• [HOW TO COMPLETE THIS TASK]
All lines from the one with "Collapse the sidebar" to the end of the entries below must be written out exactly. Leave out any other line.

(Stored data)

++++++++

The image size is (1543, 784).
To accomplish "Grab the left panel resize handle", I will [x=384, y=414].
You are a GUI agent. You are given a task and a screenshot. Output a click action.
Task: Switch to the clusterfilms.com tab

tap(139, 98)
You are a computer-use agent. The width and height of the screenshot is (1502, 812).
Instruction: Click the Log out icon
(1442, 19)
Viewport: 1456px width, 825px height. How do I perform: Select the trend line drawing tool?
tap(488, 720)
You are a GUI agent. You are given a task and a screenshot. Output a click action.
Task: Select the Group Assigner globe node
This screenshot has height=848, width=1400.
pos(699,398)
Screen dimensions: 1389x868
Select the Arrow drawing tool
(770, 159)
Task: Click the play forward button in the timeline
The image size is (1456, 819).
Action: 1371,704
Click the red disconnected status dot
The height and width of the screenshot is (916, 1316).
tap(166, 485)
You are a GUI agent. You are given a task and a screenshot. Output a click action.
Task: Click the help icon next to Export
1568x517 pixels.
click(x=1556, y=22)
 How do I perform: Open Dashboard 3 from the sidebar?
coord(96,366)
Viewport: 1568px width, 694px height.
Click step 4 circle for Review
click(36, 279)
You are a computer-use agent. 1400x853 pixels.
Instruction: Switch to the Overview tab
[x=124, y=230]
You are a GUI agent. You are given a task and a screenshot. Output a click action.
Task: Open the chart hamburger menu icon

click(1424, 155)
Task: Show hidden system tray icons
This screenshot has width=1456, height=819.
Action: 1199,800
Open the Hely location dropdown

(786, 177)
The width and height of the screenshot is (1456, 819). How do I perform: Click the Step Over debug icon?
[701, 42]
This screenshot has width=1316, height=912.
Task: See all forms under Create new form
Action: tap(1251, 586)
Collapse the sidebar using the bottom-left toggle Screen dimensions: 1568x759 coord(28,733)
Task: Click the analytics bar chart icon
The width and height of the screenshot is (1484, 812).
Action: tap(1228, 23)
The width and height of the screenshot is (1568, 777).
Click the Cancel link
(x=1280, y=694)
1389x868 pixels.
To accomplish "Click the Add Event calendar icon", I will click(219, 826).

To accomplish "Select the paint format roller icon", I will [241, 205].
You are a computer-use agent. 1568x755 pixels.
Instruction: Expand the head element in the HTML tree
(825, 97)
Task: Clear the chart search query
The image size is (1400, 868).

++++++++

• [COMPLETED EXERCISE]
Collapse the sidebar using the bottom-left toggle Screen dimensions: 1568x759 coord(28,733)
Task: Click the analytics bar chart icon
The width and height of the screenshot is (1484, 812).
Action: tap(1228, 23)
The width and height of the screenshot is (1568, 777).
Click the Cancel link
(x=1280, y=694)
1389x868 pixels.
To accomplish "Click the Add Event calendar icon", I will click(219, 826).

To accomplish "Select the paint format roller icon", I will [241, 205].
You are a computer-use agent. 1568x755 pixels.
Instruction: Expand the head element in the HTML tree
(825, 97)
Task: Clear the chart search query
The image size is (1400, 868).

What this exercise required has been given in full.